AUFGABE A
Stelle die Datensätze ab der Zeile mit „This screenshot has“ bis einschließlich der Zeile mit „pyautogui.click(x=459, y=1243)“ als CSV mit den Spalten „eingabe“ und „ziel“ dar, je Aufforderung eine Zeile mit ihrem Text und ihrer Antwort, jedes Feld in Anführungszeichen und mit Leerzeichen statt Zeilenumbrüchen. Die Bilder gehören nicht in die Ausgabe.

TEXTAUSZUG
Es ist der erste Besuch der deutschen Bundeskanzlerin in Athen seit Ausbruch der Finanzkrise. Der Besuch kommt spät, mindestens zwei Jahre zu spät. Zu spät auch äußerte die Regierungschefin des reichsten EU-Staates ihr Mitgefühl für die notleidenden Griechen. "Es blutet einem schon das Herz", meinte sie vor Kurzem angesichts bevorstehender weiterer Kürzungen der Renten. Da erntete sie in Athen nur noch Spott. Ein Gewerkschaftssprecher rief mitfühlend zu Blutspenden auf.


Angela Merkel ist in der griechischen Öffentlichkeit längst zur kaltherzigen Eisernen Lady avanciert - dank einer Boulevardpresse, die sie mit Hakenkreuzbinde zeigt, vom Vierten Reich schwafelt und sie nun mit der Schlagzeile "Heil!" begrüßt. Auch dank Politikern und Gewerkschaftern, die seit geraumer Zeit virtuos auf der Klaviatur des Populismus Ressentiments einer gedemütigten Bevölkerung bedienen. Die Wut auf die deutsche Kanzlerin ist groß, und sie wurde geschürt.

Genauso wie hierzulande die Verachtung für die angeblich faulen Griechen geschürt wurde. "Wir zahlen den Griechen Luxus-Renten", titelte das deutsche Blatt mit den größten Buchstaben und höhnte: "Verkauft doch eure Inseln, ihr Pleite-Griechen!" Ein Großteil der deutschen Bevölkerung meint, die Griechen würden zu wenig arbeiten, nur in der Sonne liegen, ein Schlaraffenleben auf Pump führen und all dies auf Kosten der braven deutschen Steuerzahler. Auch Merkel sagte ja vor nicht allzu langer Zeit, die Griechen würden halt zu wenig arbeiten.

Sie sollten arbeiten wie die Deutschen, meinte sie. Aber die Griechen arbeiteten vor der Krise durchschnittlich 44,3 Stunden und die Deutschen nur 41,7 Stunden! Mag sein, dass die Griechen, nie infiziert von den Segnungen der protestantischen Ethik, weniger effizient arbeiten. Wie auch immer. Heute jedenfalls wird in Griechenland noch weniger gearbeitet. 24 Prozent sind arbeitslos, unter den Jugendlichen ist es jeder zweite. Man muss sich das konkret vorstellen: Die Chance, finanziell unabhängig von den Eltern zu werden, eine eigene Familie gründen und sich eine Zukunft bauen zu können - oder eben all dies nicht -, steht für eine ganze heranwachsende Generation fünfzig zu fünfzig.

Gewiss, die Krise ist hausgemacht und vor allem der Korruption, der Kleptomanie und dem Klientelsystem geschuldet. Diese drei Ks haben eine Mentalität geprägt, die einer Krisenlösung im Weg steht und so schnell doch nicht zu überwinden sein wird. Die Elite hat den Staat jahrzehntelang als Beute begriffen, und für viele Griechen fielen mehr als nur Brosamen ab. Macht korrumpiert. Machtlosigkeit auch. Nebenbei: Die deutsche Siemens AG hat griechische Entscheidungsträger mit Millionensummen geschmiert, um Aufträge staatlicher Firmen zu erhalten.

AUFGABE B
Schreibe den Textauszug ab den Worten „Es ist der erste“ bis einschließlich „zu Blutspenden auf.“ neu und setze dabei „Thessaloniki“ an die Stelle von „Athen“.

DATENSÄTZE
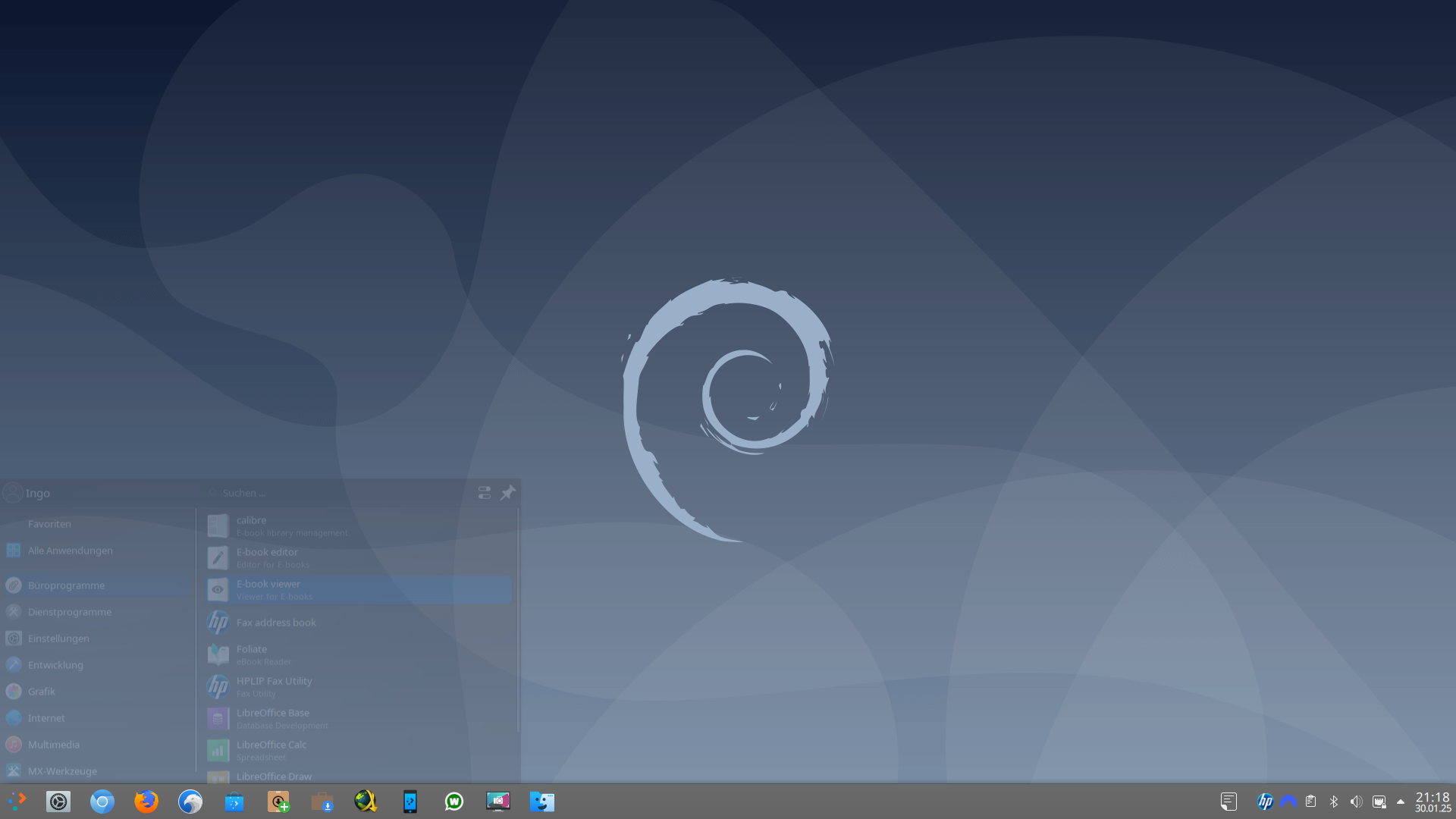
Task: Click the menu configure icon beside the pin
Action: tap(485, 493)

==

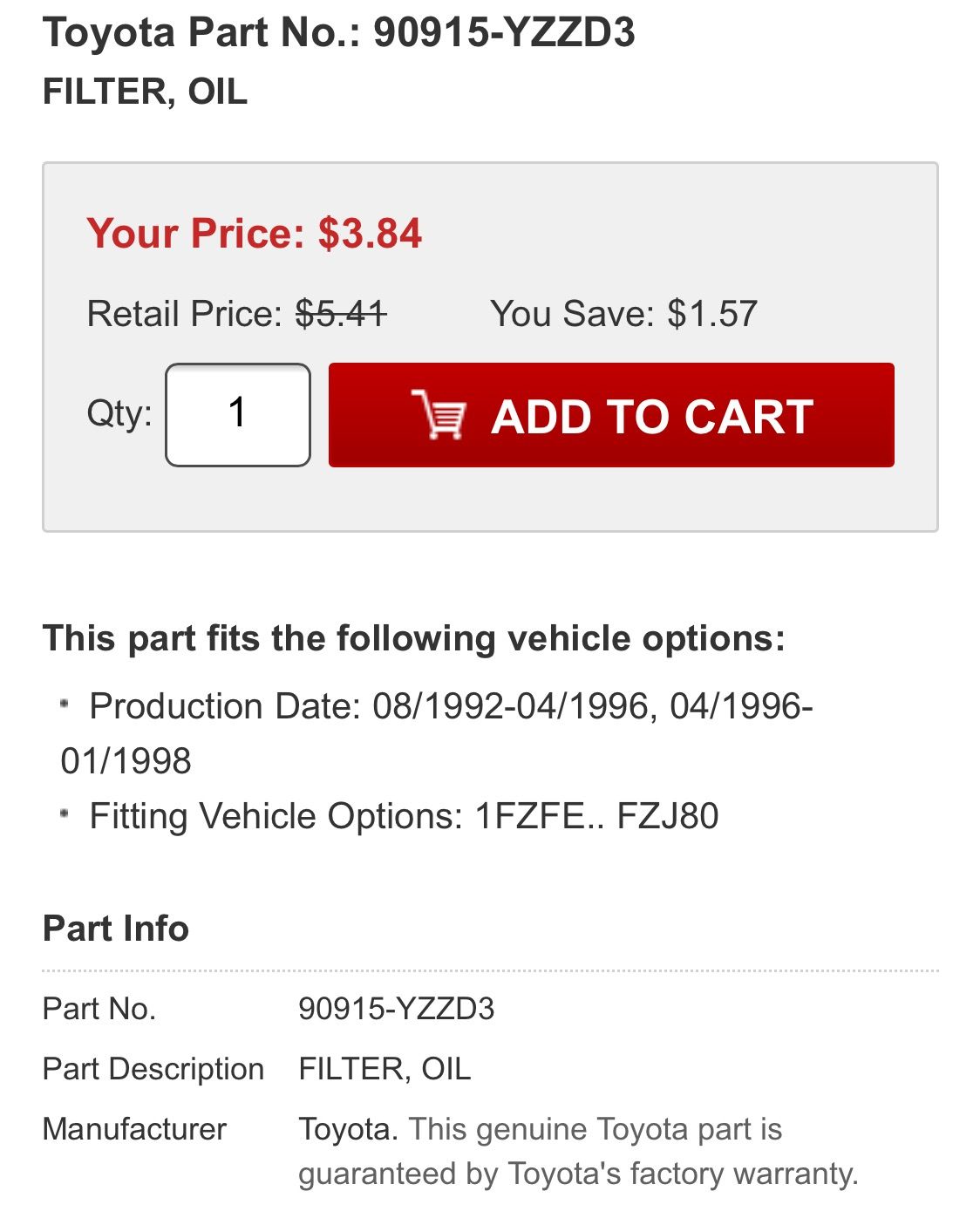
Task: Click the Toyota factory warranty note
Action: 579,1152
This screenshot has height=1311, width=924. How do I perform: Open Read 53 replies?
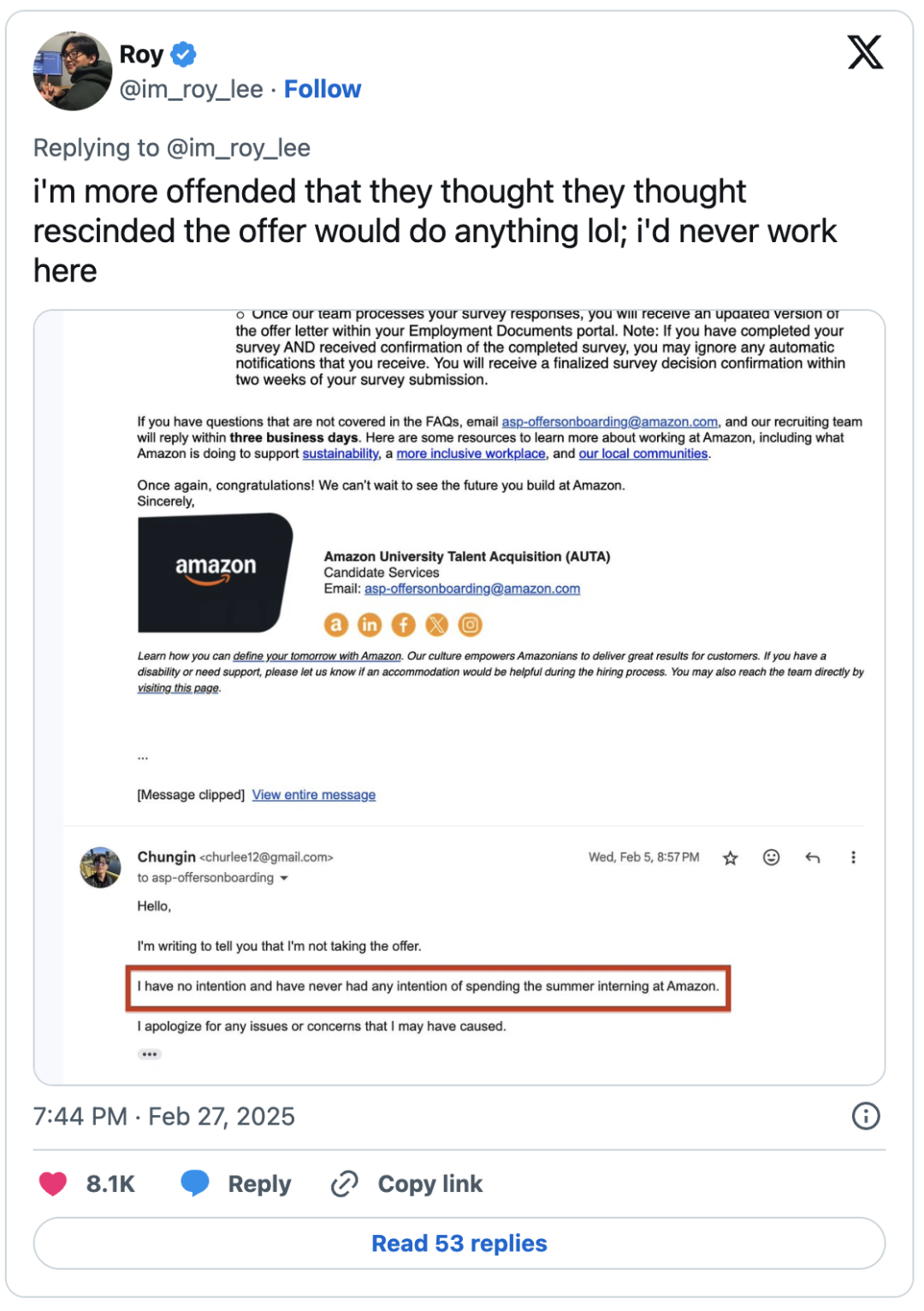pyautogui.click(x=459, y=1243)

ENDERGEBNIS A
eingabe,ziel
"This screenshot has height=1311, width=924. How do I perform: Open Read 53 replies?","pyautogui.click(x=459, y=1243)"

ENDERGEBNIS B
Es ist der erste Besuch der deutschen Bundeskanzlerin in Thessaloniki seit Ausbruch der Finanzkrise. Der Besuch kommt spät, mindestens zwei Jahre zu spät. Zu spät auch äußerte die Regierungschefin des reichsten EU-Staates ihr Mitgefühl für die notleidenden Griechen. "Es blutet einem schon das Herz", meinte sie vor Kurzem angesichts bevorstehender weiterer Kürzungen der Renten. Da erntete sie in Thessaloniki nur noch Spott. Ein Gewerkschaftssprecher rief mitfühlend zu Blutspenden auf.